The content of the original videos can be described as follows, where the spatial and temporal information are noted as (SI,TI) for each content. The Pirates video (48,29) is from an action movie and features some scenes in smooth motion, some with groups of walking people, and some with camera panning. The Darkhour video (51,28) is from a thriller movie and features scenes with rapid scene changes and cloudy atmosphere. The Streetdance video (46,34) is from a drama movie and consist mostly of scenes with smooth motion with static background and some scenes with groups of dancing people in bright ambient. The Football video (56,29) is from a TV broadcast of a football match and has moderate motion and wide angle camera sequences with panning. The ClosetoEdge video (43,24) is from a documentary and is mostly shot with a handheld camera and features varying characteristics. The Rollingstone video (45,42) is from a concert recording, where the lead singer moves around a lot and the video has some sudden scene changes. The News (49,23) video is from a TV news broadcast and has static scenes with one/two standing/sitting people, some scenes with moving background and some scenes without reporters with more motion and panning.

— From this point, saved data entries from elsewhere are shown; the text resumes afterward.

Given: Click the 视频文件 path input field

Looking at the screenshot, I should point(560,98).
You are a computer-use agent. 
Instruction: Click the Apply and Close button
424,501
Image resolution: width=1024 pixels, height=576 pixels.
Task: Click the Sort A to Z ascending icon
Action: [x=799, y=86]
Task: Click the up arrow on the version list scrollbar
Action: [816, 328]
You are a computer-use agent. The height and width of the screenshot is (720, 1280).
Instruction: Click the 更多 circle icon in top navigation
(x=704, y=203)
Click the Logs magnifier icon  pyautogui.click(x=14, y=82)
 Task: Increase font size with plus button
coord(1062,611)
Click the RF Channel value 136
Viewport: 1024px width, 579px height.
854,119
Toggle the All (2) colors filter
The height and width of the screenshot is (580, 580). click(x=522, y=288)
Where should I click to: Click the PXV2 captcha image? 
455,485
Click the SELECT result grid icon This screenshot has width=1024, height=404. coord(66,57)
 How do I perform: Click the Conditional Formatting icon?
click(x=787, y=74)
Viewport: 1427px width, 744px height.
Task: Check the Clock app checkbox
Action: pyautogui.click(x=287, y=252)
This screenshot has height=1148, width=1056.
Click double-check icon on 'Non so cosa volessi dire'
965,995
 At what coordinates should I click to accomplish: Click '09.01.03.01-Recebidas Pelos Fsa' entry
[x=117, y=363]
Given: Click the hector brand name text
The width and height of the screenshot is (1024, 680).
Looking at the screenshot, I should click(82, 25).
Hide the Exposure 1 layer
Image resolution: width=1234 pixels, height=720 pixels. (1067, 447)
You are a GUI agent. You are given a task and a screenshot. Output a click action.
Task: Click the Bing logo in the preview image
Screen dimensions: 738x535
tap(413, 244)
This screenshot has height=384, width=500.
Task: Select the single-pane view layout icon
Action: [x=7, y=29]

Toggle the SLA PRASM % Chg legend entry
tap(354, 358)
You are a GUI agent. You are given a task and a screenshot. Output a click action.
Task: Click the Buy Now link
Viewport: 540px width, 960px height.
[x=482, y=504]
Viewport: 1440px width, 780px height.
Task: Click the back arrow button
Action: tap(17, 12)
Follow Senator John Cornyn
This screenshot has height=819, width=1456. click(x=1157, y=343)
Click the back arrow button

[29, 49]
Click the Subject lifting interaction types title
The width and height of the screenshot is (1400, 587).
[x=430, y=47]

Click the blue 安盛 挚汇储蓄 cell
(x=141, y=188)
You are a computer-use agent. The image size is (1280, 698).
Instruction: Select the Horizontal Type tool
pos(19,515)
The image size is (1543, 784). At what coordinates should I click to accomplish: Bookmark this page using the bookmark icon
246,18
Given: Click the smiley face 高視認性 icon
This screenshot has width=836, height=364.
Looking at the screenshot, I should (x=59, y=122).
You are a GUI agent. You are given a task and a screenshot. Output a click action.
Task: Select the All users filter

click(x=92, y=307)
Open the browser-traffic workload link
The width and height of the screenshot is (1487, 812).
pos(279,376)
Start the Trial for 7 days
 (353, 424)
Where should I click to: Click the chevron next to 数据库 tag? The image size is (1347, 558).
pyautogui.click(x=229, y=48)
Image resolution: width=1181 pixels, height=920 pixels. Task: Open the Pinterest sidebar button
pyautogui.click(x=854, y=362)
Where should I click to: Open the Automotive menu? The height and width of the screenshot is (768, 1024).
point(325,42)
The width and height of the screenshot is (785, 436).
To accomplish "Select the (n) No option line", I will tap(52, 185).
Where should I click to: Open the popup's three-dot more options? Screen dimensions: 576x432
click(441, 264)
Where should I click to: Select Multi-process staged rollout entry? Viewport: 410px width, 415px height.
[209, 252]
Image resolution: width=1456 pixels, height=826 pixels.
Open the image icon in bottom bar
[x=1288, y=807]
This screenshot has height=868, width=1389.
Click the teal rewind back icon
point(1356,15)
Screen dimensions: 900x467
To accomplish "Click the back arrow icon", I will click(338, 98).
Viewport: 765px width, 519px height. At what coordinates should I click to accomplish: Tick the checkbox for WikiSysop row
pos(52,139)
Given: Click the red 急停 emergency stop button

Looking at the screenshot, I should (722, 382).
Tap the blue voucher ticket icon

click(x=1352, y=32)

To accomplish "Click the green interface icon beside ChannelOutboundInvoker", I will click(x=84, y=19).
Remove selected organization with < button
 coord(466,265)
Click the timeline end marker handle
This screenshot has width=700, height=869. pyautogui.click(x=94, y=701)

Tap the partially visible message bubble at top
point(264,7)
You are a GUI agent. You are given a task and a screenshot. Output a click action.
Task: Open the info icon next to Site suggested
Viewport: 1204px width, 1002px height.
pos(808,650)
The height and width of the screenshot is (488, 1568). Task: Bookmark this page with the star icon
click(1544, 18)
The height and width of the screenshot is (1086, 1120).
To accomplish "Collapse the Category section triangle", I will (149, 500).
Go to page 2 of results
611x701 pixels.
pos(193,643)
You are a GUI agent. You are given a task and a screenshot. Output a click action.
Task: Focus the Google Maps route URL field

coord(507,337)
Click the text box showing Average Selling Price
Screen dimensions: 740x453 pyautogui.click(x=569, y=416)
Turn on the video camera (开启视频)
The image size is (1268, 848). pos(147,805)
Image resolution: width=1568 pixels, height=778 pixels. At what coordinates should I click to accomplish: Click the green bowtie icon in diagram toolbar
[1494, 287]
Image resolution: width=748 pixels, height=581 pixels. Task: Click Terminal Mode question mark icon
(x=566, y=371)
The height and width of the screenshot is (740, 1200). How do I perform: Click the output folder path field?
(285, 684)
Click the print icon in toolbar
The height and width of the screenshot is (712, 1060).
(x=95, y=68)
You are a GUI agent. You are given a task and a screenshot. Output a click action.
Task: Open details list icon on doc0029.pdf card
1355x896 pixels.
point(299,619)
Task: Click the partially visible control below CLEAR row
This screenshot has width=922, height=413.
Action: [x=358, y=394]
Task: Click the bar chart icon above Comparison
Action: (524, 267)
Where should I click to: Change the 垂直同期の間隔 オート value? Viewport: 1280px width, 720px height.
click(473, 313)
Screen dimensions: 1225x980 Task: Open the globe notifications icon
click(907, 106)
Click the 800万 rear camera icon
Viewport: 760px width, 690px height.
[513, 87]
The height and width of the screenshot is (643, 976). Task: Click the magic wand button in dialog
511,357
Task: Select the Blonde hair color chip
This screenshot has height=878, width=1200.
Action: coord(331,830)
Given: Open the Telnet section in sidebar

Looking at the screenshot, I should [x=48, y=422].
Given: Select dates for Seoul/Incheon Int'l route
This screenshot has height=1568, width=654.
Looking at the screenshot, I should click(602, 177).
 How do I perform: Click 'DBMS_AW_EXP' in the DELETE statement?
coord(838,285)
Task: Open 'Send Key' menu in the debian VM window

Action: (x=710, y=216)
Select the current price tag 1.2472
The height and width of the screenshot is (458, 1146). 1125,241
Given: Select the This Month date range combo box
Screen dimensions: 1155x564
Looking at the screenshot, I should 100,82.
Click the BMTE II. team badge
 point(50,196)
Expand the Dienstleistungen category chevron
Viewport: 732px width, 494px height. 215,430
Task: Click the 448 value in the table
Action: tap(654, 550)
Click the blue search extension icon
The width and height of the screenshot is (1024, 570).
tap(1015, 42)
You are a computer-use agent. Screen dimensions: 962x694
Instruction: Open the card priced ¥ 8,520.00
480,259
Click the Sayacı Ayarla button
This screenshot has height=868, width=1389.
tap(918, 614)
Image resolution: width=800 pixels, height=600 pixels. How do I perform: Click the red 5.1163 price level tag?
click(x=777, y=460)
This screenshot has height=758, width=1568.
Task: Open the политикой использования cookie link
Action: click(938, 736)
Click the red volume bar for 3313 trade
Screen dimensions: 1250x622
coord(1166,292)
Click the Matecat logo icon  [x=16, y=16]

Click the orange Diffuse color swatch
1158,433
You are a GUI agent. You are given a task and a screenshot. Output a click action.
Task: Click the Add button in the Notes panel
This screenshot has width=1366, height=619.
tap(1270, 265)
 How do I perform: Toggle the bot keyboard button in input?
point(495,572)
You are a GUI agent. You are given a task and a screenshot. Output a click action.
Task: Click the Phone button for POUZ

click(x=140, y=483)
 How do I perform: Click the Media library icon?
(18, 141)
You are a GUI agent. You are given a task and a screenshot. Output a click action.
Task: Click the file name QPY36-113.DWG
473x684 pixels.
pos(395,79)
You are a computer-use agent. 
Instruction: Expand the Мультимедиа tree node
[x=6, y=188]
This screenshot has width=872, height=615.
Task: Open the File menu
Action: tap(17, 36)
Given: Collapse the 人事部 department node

Several adaptation scenarios for the videos were produced in the Laboratory Experiment 1, such as going from a high to a low bitrate in a stepwise manner. Out of all those scenarios, the following are used in this work: Gradual Decreasing (GD), Rapid Decreasing (RD), constant 600 kbps (N600), constant 1 Mbps (N1), constant 3 Mbps (N3), and constant 5 Mbps (N5). Additional details of these scenarios, such as the timing of the bitrate steps, can be found in [38]. Additionally, we introduced new buffering scenarios to test the quality perception in relation to the aforementioned scenarios. The buffering scenarios include: 1 Freezing event for 2 seconds in the constant 3 Mbps video (1F3M), 2 Freezing events for 1 second each in the constant 3 Mbps video (2F3M), and 1 Freezing event for 2 seconds in the constant 1 Mbps video (1F1M). The freezing events were in most cases placed in an evenly spaced manner, except when this coincided with or were very close to a scene change; in this case the freezing event was moved a few seconds away from the scene change, so the interaction between those two effects was minimized. We did not consider initial delay in our test stimuli as some studies, e.g. [11], noted that it does not seem to pose a significant impact on the QoE for the user. Due to the semi-continuous methodology used in previous work, some of the degradations were applied to the content at different time intervals. Thus, each Processed Video Sequences (PVS) originating from a specific original content as described above might be from different time intervals in that original content.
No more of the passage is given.